Hay un extraño empeño en sostener viva la memoria del dictador y el entramado de su régimen. Se aúna el señalamiento, con contumacia y alevosía, a quienes son o habrían de ser sus albaceas ideológicos y herederos patrimoniales, familia aparte. A esa terquedad se añade el reduccionismo contemporaneísta, muy practicado entre varios historiadores, políticos y cronistas, con el que se quiere jibarizar la crónica de España al siglo XX. Desde ese criterio, todo cuanto sucedió antes de 1931 solamente tiene predominación en el planeta de hoy, entonces es prehistoria, y como tal ha de ser estudiada o famosa.

De esta manera, la memoria histórica y democrática se disminuye a la Segunda República y la guerra civil, a la opresión del franquismo y a su oposición. Aún mucho más, un popular directivo general de memoria histórica de la Junta de Andalucía, en tiempos de la coalición PSOE-IU, aseveró públicamente y sin complejo alguno que su propósito era hallar que se impartiera esa historia como “memoria única” en los centros institucionales.
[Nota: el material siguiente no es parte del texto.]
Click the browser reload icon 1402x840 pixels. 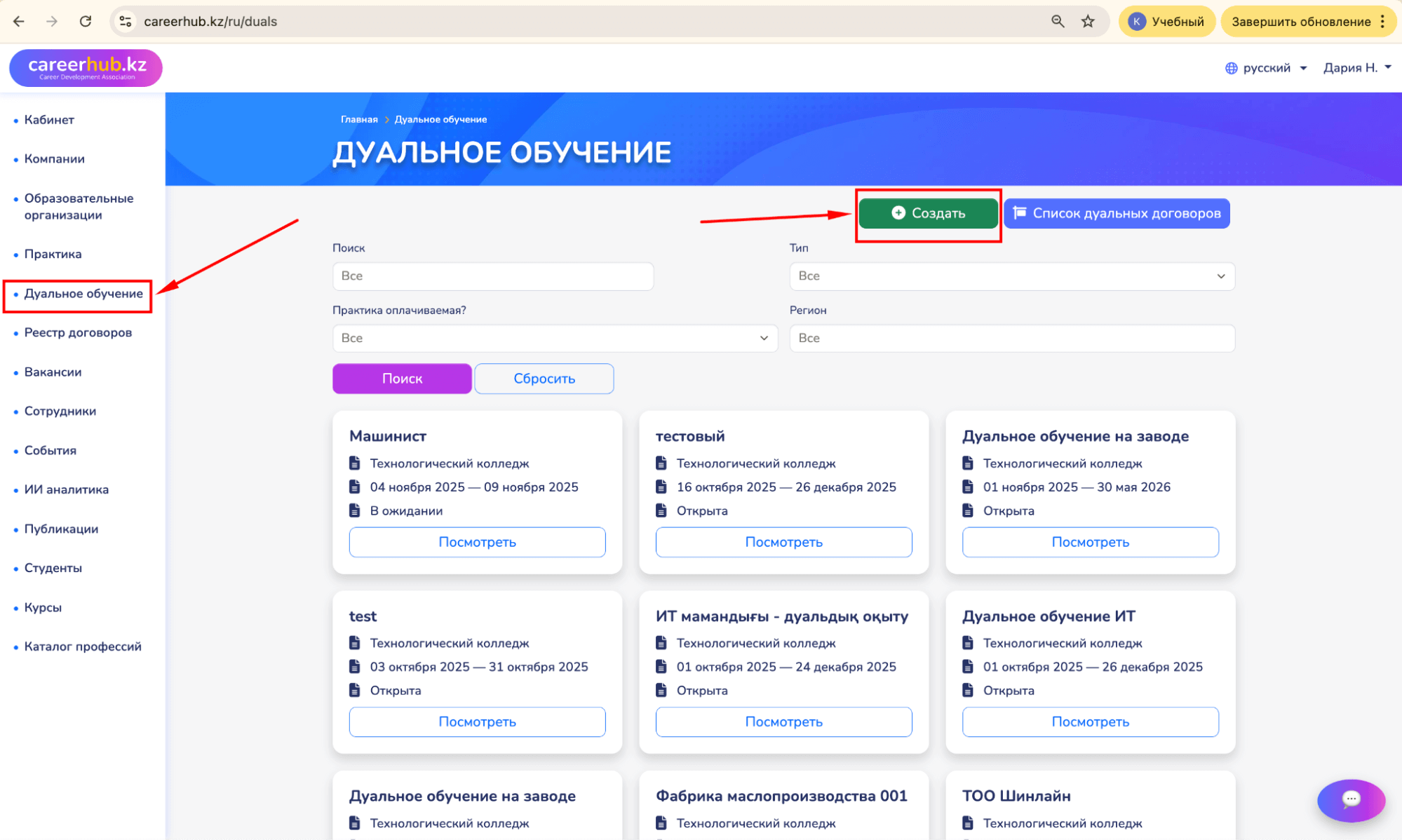tap(86, 21)
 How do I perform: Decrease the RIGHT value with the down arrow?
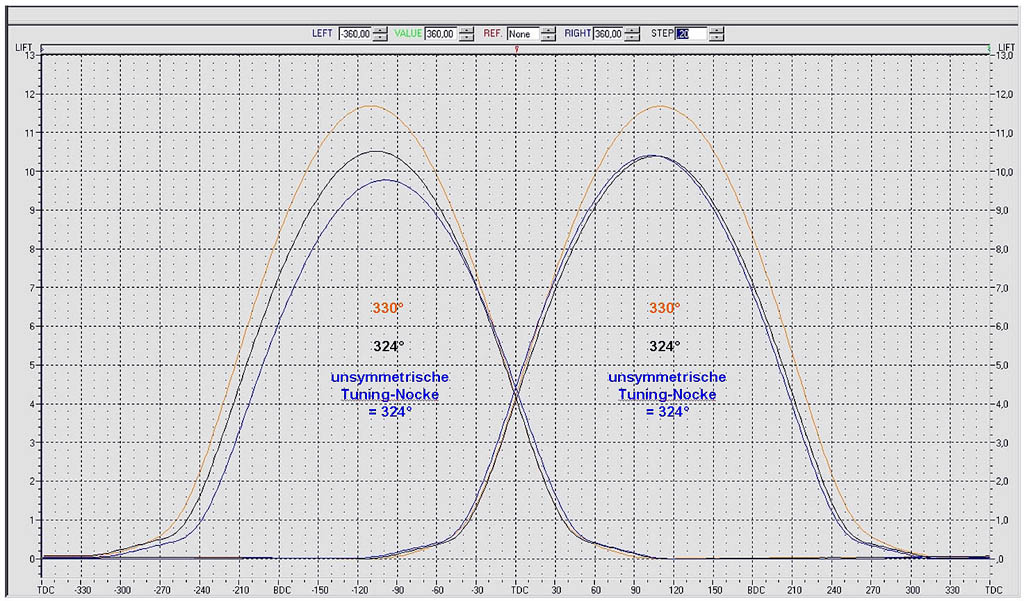(634, 37)

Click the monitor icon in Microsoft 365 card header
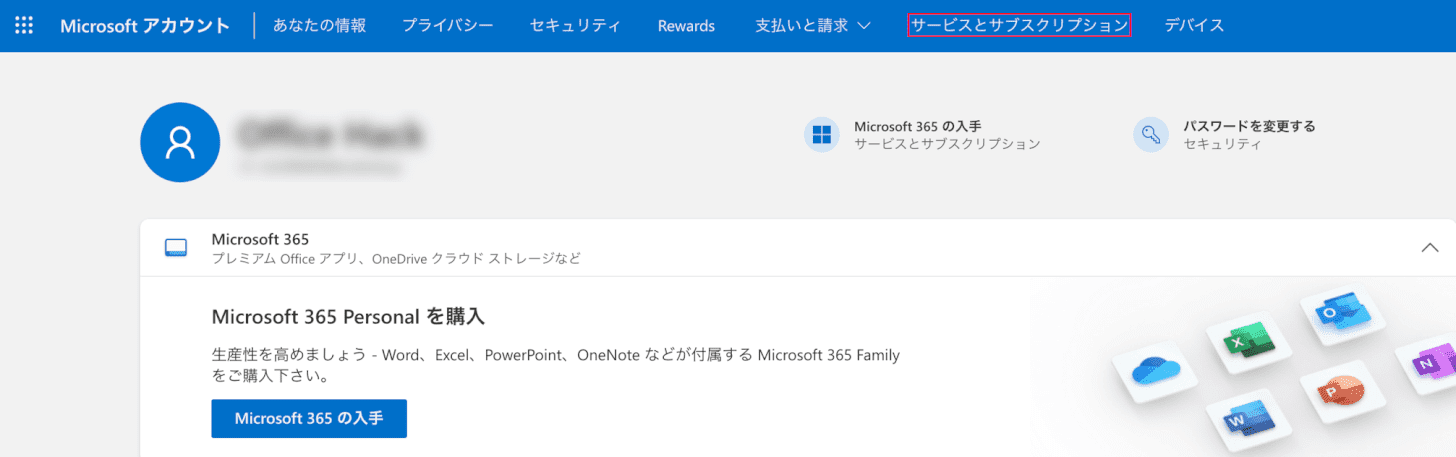(176, 248)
A este subjetivo memorialismo se aúna la interpretación de Tenemos la posibilidad de, según la que es patraña que hubiese una Transición. No niegan que se generase un cambio de Régimen, pero este se realizó sin “transicionar”. Por eso el llamado por ellos “Régimen del 78” tenga dentro, aún, el previo, el preconstitucional. Entre los razonamientos de esta interpretación es, según los podemitas, la continuidad de herederos de poderosos franquistas adelante de la economía o de la justicia de España. Y por si acaso no se hubiesen dicho bastantes despropósitos, Nuñez Feijóo se despacha con la frívola definición de la guerra civil y el franquismo como “una batalla entre nuestros abuelos y bisabuelos que se brindaron después la mano”, de este modo, sin más ni más, tal y como si ese definitivo conflicto armado y la posterior dictadura nacionalcatólica hubiese que recordarlos como un cúmulo de batallitas contadas por (bis)abueletes sentados en un banco que después se toman un ñato.

La contestación instantánea de unos fué acusar de franquista al PP por sus orígenes. El recurrente razonamiento tiene prácticamente exactamente la misma base que apuntar a una parte de los líderes del PSOE o del PCE de la Transición por ser hijos de familias muy favorecidas en la dictadura. Se podría proseguir recordando a los alcaldes falangistas reconvertidos en ediles catalanistas de Convergència i Uniò y a sus hijos o nietos afiliados a ERC o al PSAN, y continuar con los cientos de descendientes de carlistas que entraron en PNV, ETA y HB.

Ni la Alemania nazi desapareció tras su derrota en 1945, ni la España franquista se evaporó inmediatamente con la desaparición del dictador en 1975. En la vida política y diaria de la Alemania federal, la numerosísima población que había cooperado con el nazismo administró en privado o públicamente su cooperación, en la medida en que de manera oficial habían sido derrotados. No se ocultaron, varios prosiguieron haciendo un trabajo como gobernantes del nuevo Estado occidental. Un conocido ejemplo fue el de los renovados embajadores, un cuerpo diplomático que continuó con mayoría absoluta de viejos nazis. De qué manera olvidar al nazi Kurt Waldheim que llegó ser Secretario General de la ONU entre 1972 y 1981, y presidente de Austria de 1986 a 1992.

En la vida política y diaria de la España democrática, la numerosísima población que había cooperado con el franquismo asimismo administró en privado o públicamente su cooperación, si bien de manera oficial no hubiesen sido derrotados. Prácticamente todos siguieron al servicio del nuevo Estado democrático. Un caso de muestra fueron los alcaldes que prosiguieron adelante de sus pueblos, o ciertos procuradores que se reconvirtieron en miembros del congreso de los diputados. De qué manera olvidar al falangista Samaranch que llegó a ser presidente del COI entre 1980 y 2001, clave para la celebración en Barcelona de los Juegos Olímpicos en 1992.

Es indiscutible que en los últimos tiempos varios de los nietos de esos franquistas, han reactivado con intensidad la vía del nacionalismo, punto de acercamiento de ultras populistas. Pero inferir por eso, tras 40 y cinco años, el franquismo prosigue como régimen o ideología es un dislate. El franquismo del que unos pocos presumen o el que, desde las izquierdas, apuntan como herencia viva entre otros muchos muchos es una exclusiva invención, es el resultado de una lectura sesgada y simplona de la Historia, si quizá no es pura y fácil ignorancia.

El término “franquismo” en boca de políticos de cualquier signo ideológico es una caricatura de su contenido histórico, es un recurso discursivo para esos que no tienen razonamientos o precisan ocultar sus tics déspotas señalando los del contrincante. Ni Franco vive, ni el franquismo sigue con vida, ni afortunadamente se le espera.